Und dann war es eines Tages wirklich soweit. Er sah goldene Minarette und Kuppeltürme vor sich, und er hörte tatsächlich die Signale der Wächter am Tor. Aber es waren keine Freudenklänge, die ihn begrüßten, sondern Hilferufe, weil Räuberscharen in die Stadt eingedrungen waren, alles brandschatzend und vernichtend.
Dem jungen Kalifen klopfte das Herz vor Glück, endlich sein Ziel erreicht zu haben und vor Verlangen, sofort zu helfen.
„Wartet“, rief er, „ich vertreibe die Räuber!“ Einem der verdutzten Wächter entriss er das Schwert und begann in den unzivilisierten Haufen der Räuber hineinzudreschen, bis auch der Letzte getötet oder geflohen war. Da näherten sich die Großwesire der Stadt mit dem goldenen Schlüssel auf samtenem Kissen. Sie verneigten sich und sprachen: „Sei du unser Herr und König, denn seit unser Gebieter uns verlassen hat, gibt es niemand mehr, der uns regiert und sagt, was gut oder schlecht ist.“
Da sah er auf und erkannte all seine Kämmerer und Wesire.
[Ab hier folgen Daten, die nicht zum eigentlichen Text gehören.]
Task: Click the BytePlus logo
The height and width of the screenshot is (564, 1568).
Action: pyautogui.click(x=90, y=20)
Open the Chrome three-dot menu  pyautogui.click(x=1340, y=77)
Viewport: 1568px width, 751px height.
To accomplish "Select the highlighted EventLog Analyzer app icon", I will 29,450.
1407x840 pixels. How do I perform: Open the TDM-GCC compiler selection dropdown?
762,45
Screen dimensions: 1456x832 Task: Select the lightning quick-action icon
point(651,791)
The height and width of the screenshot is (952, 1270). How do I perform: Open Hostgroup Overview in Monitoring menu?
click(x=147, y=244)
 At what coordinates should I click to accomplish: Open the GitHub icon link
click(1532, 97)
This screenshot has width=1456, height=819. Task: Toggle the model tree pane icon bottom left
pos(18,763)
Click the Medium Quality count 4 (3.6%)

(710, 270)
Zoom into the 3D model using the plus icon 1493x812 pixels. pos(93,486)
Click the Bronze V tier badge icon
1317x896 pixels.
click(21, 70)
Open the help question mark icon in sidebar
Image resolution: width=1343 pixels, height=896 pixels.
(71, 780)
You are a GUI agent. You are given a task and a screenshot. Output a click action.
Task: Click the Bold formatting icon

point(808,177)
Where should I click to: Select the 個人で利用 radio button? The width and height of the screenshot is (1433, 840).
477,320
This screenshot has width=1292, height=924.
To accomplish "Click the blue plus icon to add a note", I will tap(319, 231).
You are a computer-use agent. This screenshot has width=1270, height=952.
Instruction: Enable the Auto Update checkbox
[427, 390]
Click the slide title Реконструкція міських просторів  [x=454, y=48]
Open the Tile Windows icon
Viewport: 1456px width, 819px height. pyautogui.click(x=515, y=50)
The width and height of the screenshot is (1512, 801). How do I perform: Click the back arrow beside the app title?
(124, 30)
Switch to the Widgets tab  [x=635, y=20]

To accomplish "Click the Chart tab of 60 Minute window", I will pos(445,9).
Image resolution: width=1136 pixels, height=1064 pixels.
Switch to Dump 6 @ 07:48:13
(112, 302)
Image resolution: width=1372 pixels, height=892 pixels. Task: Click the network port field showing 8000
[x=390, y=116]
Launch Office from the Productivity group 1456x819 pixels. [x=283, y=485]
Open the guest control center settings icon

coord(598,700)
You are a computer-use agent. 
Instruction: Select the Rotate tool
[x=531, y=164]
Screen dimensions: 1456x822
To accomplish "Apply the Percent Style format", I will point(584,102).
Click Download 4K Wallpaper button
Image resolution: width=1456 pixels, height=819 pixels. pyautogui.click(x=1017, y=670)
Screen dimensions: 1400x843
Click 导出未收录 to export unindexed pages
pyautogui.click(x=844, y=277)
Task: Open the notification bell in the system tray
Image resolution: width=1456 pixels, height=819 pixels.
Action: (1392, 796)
Er erkannte die Stadt, die seine eigene war und die er so lange allein gelassen hatte.
Es ging ihm auf, dass er einmal um den Erdball gewandert war, dass er Abend und Morgen durchkreuzt hatte, dass er Länder und Meere und Berge überwunden hatte, um dahin zurückzukommen – wo sein Ziel war. Hier hatte er begonnen, hier endete seine Reise.Er hatte die Heimat gefunden, die so geblieben war, wie er sie in der Erinnerung hatte. Nur er selber hatte sich gewandelt. Er war voller Kraft und Stärke, bar jeglichen Übergewichts und jeder Trägheit.
Wie er noch versuchte, sich hindurch zu finden, vernahm er wieder die Stimme in seinem Herzen, die ihn geführt hatte, immerzu, auch hierher. Sie sagte: „Meine Liebe geleitete dich und half dir. Jetzt bist du gesund, und ich kann dich verlassen. Du brauchst mich nicht mehr.“
„Doch!“ schrie er und streckte seine Hände dem Himmel entgegen. „Ich brauche dich, brauche dich jetzt mehr denn je. Wo bist du? Wo bist du nur? Zeige dich mir.“
Und während er den Blick suchend hin und her schweifen ließ, fiel er auf die Tochter eines seiner Würdenträger. Sie war schön wie die Sonne und sanft wie der Mond.
Da opferte sich die Huri bis zum Letzten, denn sie liebte den Sultan mehr als sich selber. Sie ließ ihm die Gnade des Vergessens zuteilwerden. Und es entschwand ihm, dass er um seiner Sehnsucht willen einmal um den Erdball gewandert war. Er meinte, dieses Mädchen allein müsse das Ziel seiner Zuneigung gewesen sein, und er wollte sie zu seiner Sultanin machen
Er nahm sie an die Hand und schritt mit ihr zum Palast – kräftig, gesund, jung und voller Elan – ein vollendeter Herrscher und Beherrscher all dessen, was um ihn herum war.
Wie es der Huri erging, die mit ihrer Liebe allein zurückblieb?
Frag nicht! Woher soll ich es wissen? So wenig, wie du ein Sultan bist, so wenig bin ich jene Huri.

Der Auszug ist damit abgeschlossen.